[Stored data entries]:
-- Opening Marker --

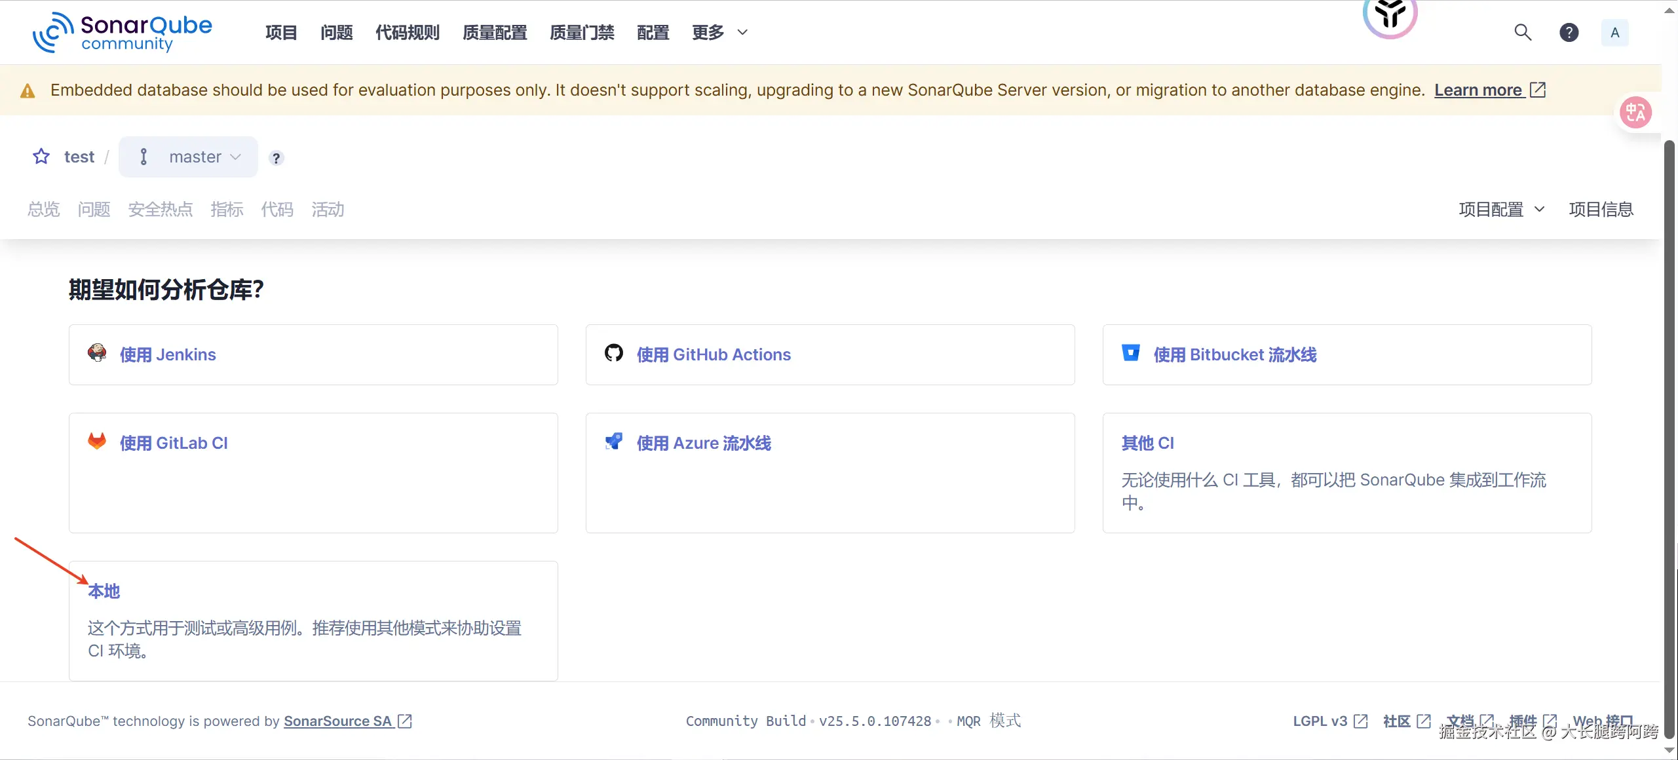Click the pink translate extension icon
Screen dimensions: 1678x760
(1635, 113)
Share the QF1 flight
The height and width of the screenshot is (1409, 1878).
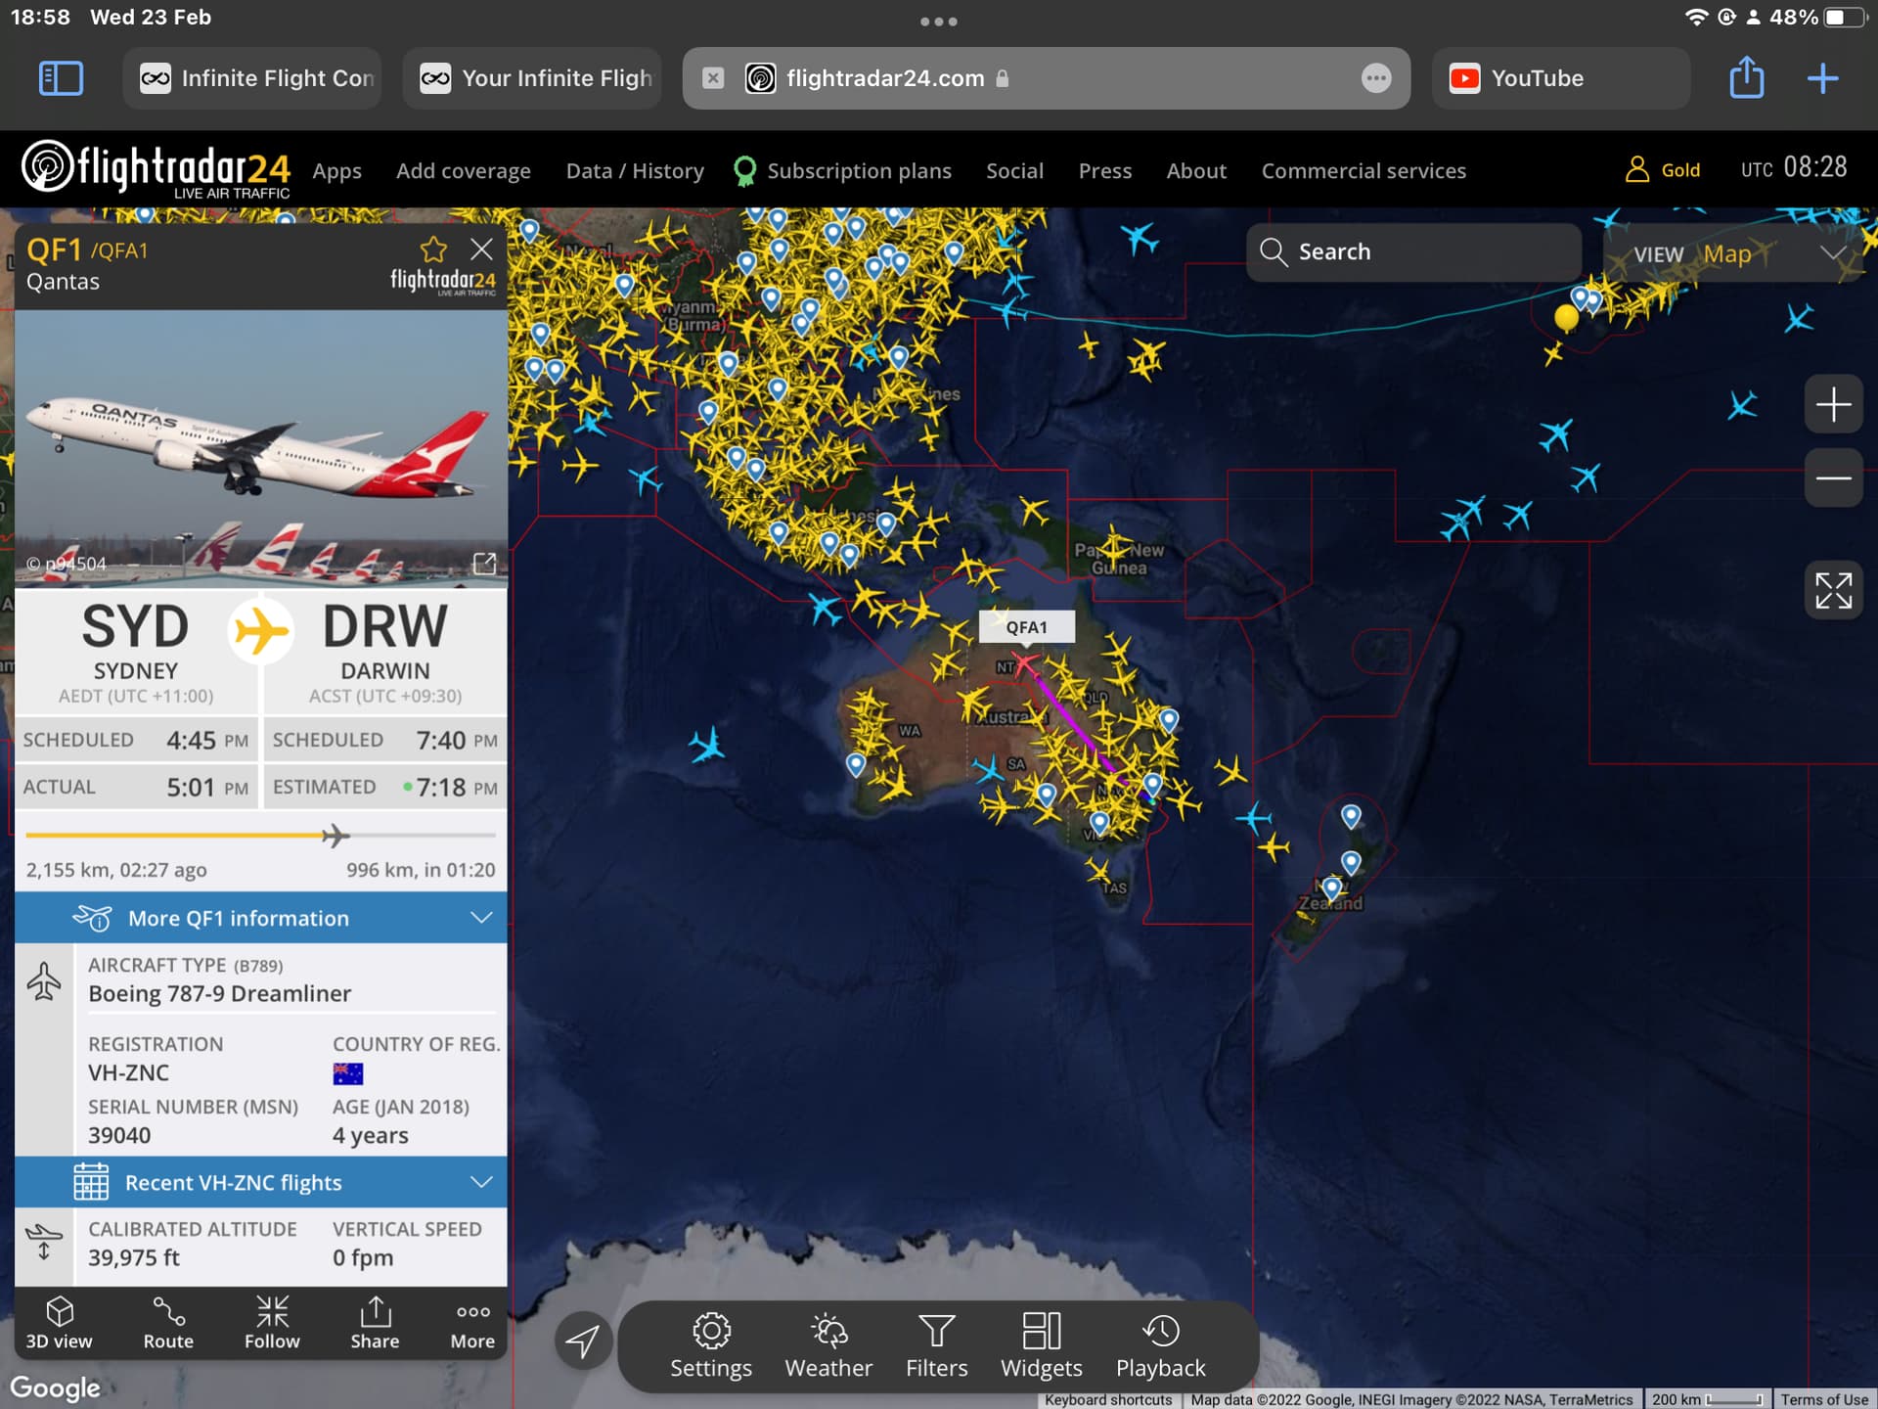pos(375,1322)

-- Closing Marker --

[Directions for this task]: Retype, exactly as written, each line from the one containing "Share the QF1 flight" through the end of the data above, and leave out every picture.

[Exercise output]:
Share the QF1 flight
The height and width of the screenshot is (1409, 1878).
pos(375,1322)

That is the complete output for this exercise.